◆ WORK TO BE COMPLETED ◆
Copy each line of the entries that includes the word "left".

◆ Dataset excerpts ◆
----------

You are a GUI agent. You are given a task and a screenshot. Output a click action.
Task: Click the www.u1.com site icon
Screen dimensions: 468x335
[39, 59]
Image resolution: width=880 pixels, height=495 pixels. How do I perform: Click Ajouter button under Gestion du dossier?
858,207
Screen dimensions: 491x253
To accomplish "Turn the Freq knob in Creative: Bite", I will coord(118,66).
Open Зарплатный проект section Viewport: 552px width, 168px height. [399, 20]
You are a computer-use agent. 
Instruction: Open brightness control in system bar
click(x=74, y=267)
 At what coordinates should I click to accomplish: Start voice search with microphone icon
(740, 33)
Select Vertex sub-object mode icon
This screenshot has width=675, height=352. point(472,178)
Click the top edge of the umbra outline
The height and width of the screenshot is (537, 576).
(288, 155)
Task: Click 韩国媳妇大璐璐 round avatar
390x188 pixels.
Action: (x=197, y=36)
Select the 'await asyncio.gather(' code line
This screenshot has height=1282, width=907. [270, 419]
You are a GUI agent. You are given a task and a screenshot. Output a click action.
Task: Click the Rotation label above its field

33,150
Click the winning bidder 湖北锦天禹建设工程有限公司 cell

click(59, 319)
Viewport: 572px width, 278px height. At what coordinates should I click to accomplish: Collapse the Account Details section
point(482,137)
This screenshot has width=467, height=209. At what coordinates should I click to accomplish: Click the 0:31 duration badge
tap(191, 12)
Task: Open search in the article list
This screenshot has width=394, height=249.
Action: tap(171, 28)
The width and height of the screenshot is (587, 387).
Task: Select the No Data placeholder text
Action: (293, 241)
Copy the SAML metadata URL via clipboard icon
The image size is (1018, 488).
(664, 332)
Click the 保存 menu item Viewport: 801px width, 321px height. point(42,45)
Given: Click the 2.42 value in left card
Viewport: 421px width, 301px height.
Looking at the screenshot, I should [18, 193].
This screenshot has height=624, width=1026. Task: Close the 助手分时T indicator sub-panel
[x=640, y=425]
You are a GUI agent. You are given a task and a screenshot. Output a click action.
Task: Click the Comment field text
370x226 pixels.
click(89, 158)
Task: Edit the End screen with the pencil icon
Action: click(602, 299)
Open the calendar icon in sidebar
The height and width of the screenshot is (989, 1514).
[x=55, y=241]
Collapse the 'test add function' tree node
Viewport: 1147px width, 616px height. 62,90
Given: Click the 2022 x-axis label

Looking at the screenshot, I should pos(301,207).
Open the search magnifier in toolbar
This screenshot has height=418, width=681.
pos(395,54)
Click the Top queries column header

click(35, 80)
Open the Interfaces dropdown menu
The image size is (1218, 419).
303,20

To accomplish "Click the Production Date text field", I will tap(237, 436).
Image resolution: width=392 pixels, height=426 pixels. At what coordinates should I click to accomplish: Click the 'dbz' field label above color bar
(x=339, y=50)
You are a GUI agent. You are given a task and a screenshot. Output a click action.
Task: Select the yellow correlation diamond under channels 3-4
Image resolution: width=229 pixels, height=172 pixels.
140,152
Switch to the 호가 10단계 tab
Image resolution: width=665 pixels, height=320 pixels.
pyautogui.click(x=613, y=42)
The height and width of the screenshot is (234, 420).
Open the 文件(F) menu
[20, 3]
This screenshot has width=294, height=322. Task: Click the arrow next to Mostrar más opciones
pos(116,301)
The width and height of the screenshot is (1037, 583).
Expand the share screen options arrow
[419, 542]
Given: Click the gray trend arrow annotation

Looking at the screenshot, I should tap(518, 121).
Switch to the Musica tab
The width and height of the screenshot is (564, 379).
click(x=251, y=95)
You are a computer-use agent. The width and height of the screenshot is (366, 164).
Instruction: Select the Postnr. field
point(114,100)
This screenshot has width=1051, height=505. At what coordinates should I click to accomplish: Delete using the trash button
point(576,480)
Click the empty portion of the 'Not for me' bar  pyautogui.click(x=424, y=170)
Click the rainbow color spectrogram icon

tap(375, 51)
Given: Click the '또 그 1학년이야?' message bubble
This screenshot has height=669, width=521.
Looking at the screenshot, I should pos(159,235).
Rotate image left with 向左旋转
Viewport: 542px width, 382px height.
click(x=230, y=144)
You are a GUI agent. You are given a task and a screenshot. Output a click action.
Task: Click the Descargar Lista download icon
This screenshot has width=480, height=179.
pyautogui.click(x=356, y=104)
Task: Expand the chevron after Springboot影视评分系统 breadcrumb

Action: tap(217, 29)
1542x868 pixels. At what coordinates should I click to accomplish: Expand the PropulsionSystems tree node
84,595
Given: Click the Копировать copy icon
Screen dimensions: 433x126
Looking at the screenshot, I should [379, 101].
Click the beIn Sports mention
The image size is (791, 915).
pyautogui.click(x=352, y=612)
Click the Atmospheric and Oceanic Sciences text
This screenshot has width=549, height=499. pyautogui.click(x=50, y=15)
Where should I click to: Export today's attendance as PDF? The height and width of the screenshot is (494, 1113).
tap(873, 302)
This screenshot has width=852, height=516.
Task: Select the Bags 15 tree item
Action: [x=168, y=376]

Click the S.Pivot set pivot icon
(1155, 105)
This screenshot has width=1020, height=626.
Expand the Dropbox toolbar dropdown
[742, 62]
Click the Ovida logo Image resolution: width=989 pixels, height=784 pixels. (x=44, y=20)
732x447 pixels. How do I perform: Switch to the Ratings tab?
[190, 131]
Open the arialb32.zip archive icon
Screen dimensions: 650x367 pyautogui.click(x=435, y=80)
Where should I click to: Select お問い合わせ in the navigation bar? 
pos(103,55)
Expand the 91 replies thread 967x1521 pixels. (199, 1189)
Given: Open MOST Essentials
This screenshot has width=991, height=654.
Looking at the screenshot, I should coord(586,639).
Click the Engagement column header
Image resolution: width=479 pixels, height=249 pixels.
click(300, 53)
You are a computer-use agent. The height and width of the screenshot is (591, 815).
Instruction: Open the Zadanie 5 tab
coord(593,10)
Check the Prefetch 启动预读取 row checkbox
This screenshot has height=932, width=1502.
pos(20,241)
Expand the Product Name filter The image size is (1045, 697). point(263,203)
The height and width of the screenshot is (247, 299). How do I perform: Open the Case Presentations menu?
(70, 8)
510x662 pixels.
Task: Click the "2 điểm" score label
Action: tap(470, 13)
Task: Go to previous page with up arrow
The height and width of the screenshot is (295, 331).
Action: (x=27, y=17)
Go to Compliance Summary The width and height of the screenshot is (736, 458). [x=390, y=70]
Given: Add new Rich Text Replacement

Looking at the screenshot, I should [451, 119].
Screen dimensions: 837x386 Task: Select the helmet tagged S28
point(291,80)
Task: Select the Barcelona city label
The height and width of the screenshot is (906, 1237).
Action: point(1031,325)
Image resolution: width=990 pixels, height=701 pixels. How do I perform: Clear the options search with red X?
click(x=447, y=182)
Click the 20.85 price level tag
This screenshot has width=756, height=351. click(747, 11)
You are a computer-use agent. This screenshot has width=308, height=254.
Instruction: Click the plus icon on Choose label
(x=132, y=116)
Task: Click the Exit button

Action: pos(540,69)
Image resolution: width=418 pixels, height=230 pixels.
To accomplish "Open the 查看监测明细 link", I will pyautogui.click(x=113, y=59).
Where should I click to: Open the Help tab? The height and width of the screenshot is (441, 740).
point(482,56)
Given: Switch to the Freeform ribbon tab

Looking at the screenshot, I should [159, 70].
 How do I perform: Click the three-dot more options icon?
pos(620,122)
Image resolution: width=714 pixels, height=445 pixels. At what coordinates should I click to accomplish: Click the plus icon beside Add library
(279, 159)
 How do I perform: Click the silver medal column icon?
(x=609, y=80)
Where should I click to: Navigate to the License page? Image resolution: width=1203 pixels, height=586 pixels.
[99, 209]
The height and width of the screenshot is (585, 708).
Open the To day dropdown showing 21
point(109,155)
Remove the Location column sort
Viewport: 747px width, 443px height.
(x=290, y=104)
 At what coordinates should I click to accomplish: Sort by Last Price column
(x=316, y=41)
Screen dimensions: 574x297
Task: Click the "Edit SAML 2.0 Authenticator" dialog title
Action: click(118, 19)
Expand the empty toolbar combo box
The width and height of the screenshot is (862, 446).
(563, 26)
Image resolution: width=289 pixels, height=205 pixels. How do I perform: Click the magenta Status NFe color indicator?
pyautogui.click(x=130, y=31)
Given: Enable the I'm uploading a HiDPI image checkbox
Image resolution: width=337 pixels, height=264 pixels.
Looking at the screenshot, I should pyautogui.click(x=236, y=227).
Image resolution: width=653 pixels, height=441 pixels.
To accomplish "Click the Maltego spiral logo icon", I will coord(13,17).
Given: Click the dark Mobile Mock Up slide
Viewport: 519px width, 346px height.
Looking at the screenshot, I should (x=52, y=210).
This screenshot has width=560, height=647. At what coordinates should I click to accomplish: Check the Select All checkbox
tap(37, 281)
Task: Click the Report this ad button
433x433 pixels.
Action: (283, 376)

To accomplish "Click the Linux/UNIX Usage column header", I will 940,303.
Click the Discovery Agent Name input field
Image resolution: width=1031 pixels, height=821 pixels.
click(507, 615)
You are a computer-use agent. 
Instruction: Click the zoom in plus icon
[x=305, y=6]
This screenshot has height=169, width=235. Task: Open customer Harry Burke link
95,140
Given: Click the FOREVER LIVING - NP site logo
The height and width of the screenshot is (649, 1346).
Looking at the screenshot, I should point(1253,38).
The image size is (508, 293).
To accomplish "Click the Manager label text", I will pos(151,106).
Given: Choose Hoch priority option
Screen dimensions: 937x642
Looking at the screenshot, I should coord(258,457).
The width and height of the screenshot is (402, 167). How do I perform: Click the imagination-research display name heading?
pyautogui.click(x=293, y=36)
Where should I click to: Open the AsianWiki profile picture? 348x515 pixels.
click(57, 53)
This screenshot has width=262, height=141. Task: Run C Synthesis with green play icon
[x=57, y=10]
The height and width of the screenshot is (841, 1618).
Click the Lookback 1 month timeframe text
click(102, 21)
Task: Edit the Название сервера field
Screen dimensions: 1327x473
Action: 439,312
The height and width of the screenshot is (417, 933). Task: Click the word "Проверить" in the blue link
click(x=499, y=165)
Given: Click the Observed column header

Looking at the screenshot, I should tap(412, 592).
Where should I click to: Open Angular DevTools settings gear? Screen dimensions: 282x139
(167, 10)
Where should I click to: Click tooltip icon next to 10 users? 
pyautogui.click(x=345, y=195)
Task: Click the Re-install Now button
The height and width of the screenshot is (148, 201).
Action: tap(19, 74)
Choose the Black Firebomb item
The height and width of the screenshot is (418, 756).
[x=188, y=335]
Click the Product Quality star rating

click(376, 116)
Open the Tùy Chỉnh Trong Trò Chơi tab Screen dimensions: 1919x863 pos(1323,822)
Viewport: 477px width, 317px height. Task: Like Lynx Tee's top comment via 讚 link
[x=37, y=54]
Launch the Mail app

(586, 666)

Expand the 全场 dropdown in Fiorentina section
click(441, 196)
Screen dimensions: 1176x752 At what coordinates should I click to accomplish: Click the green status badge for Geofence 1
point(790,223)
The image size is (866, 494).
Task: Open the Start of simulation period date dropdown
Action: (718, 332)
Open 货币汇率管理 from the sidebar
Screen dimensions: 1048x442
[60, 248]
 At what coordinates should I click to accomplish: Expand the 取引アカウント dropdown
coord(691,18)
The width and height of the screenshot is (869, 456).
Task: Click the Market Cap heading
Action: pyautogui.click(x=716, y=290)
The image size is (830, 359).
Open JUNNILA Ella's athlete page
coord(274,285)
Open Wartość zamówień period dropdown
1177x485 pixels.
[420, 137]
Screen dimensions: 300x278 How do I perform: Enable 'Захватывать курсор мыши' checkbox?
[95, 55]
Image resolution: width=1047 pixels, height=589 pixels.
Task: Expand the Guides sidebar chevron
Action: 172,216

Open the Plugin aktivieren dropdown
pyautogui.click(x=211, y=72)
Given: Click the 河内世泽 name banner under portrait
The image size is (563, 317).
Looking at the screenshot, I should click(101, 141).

----------

◆ OUTPUT ◆
Given: Click the 2.42 value in left card
Rotate image left with 向左旋转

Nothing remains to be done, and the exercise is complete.